--- Okuma Metni ---

19 Ekim Çarşamba
Bismillah. Yazmak için güzel bir gün. Aldığı kararları çoğu zaman yarım bırakan ben, yeni bir karar alsam uygular mıyım, bilmiyorum. Kısa kısa günlükler paylaşsam mesela sayfamda. Önce bir anlaşma yapalım sizinle. Kısmetse her pazar kahvaltıdan sonra buluşalım (Kahvaltı yapıyorsunuz değil mi?) ve yaptığımız “pazar-lık”a sadık kalalım.
Gayret bizden, tevfik Allah’tan, der eskiler. Deneyelim. Kaybedecek neyimiz kaldı ki zaten!
Akıllı telefonla not tutmak
Akıllı telefonlar iyi ki var. Bu notu durakta otobüs beklerken telefonla tutuyorum. Kalemle yazıyor olsam insanlar kim bilir ne düşüneceklerdi. Meraklı gözlerden kendimi kurtaramayacaktım. Şimdi ise hiç kimse benim ne yaptığım ile ilgilenmiyor. Zaten pek çoğu kendi telefonuna gömülmüş bir şeylerle uğraşıyor. Belki oyun oynuyor, belki Twitter’da klavye kahramanlığı yapıyor. Belki de mesaj yazıyor, o vefasız sevgiliye.
Bu arada dakikalarca beklediğiniz otobüs bütün çabanıza rağmen sizi almadan duraktan geçip giderse… Buraya mecburen üç nokta koyuyorum.

--- Gösterilen Bilgiler ---

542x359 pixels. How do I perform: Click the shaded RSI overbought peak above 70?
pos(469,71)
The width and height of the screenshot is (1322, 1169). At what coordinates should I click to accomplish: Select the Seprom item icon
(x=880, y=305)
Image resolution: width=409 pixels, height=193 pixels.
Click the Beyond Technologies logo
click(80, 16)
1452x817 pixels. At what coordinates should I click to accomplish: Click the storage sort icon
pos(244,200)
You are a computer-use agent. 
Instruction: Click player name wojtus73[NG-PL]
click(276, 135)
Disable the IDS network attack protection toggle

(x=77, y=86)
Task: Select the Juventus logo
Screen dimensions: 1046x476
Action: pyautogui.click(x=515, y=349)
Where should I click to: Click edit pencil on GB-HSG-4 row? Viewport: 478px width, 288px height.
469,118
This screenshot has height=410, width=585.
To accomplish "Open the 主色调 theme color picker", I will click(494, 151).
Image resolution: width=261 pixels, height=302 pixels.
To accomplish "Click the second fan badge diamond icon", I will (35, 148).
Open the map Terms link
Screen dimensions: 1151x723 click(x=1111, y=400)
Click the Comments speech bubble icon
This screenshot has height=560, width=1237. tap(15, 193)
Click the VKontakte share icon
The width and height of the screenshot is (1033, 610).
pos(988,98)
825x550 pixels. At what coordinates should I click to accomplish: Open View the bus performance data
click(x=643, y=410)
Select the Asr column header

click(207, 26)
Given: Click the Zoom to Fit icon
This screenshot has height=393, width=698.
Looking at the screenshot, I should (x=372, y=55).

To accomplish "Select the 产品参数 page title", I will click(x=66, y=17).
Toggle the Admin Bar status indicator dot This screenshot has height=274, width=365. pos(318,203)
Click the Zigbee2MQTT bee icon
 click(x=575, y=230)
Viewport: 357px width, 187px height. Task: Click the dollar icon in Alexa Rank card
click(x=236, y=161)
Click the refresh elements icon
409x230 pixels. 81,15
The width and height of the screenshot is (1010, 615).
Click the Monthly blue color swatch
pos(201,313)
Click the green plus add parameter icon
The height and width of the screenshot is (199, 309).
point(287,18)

---

**Görev 1**
Okuma metnine göre aşağıdaki soruları yanıtlayınız.
(a) Yazar, okuyucularla hangi gün ve günün hangi saatinde buluşmayı öneriyor?
(b) Yazar bu notu nerede, ne yaparken ve hangi araçla tutuyor?
(c) Yazar, kalemle yazsaydı neyden kendini kurtaramayacağını belirtiyor?
**Görev 2**
Okuma metnine göre yazar, telefonla not tutarken çevresindekilerin neden kendisiyle ilgilenmediğini düşünmektedir? Bir ila üç cümleyle açıklayınız.
**Görev 3**
Otobüs durağında akıllı telefonla not tutmayı anlatan günlük metnini, son cümlesinden sonra gelecek biçimde sürdürünüz.

**Sonuç 1**
(a) Her pazar, kahvaltıdan sonra.
(b) Durakta otobüs beklerken, telefonla.
(c) Meraklı gözlerden.

**Sonuç 2**
Yazara göre çevresindekilerin pek çoğu kendi telefonuna gömülmüş, bir şeylerle uğraşmaktadır. Bunlar belki oyun oynamakta, belki Twitter'da klavye kahramanlığı yapmakta, belki de vefasız sevgiliye mesaj yazmaktadır.

**Sonuç 3**
Anılardaki çizgi film: Heidi
Televizyonla tanıştığım yıllarda çizgi film izlemek için biraz büyüktüm ama bizim nesil için bir yenilikti bu. O zamanlar Heidi vardı siyah beyaz ekranlarda. Şimdi renkli ekranlarda yine Heidi dönüyor. Ben yine izliyorum ama bir farkla. Şimdi kızımla birlikte izliyoruz. Biz renksiz bir hayata razı olmuştuk. Onların hayatı renkli olsun hiç olmazsa. Ekran değil derdim. Baba ile çizgi film izlemenin güzelliğinden bahsediyorum. 🙂
20 Ekim Perşembe
Pantolondan çıkan yarasa
İstanbul’da bir AVM’de müşterinin denediği pantolonun içinden yarasa çıkmış. Sanalda geyik gırla gidiyor. “Burası Türkiye” dedirten bir olay işte. Yarasanın gözüyle bakarsanız olaya durum değişir tabi. O da, evime insan girdi, diyor olabilir.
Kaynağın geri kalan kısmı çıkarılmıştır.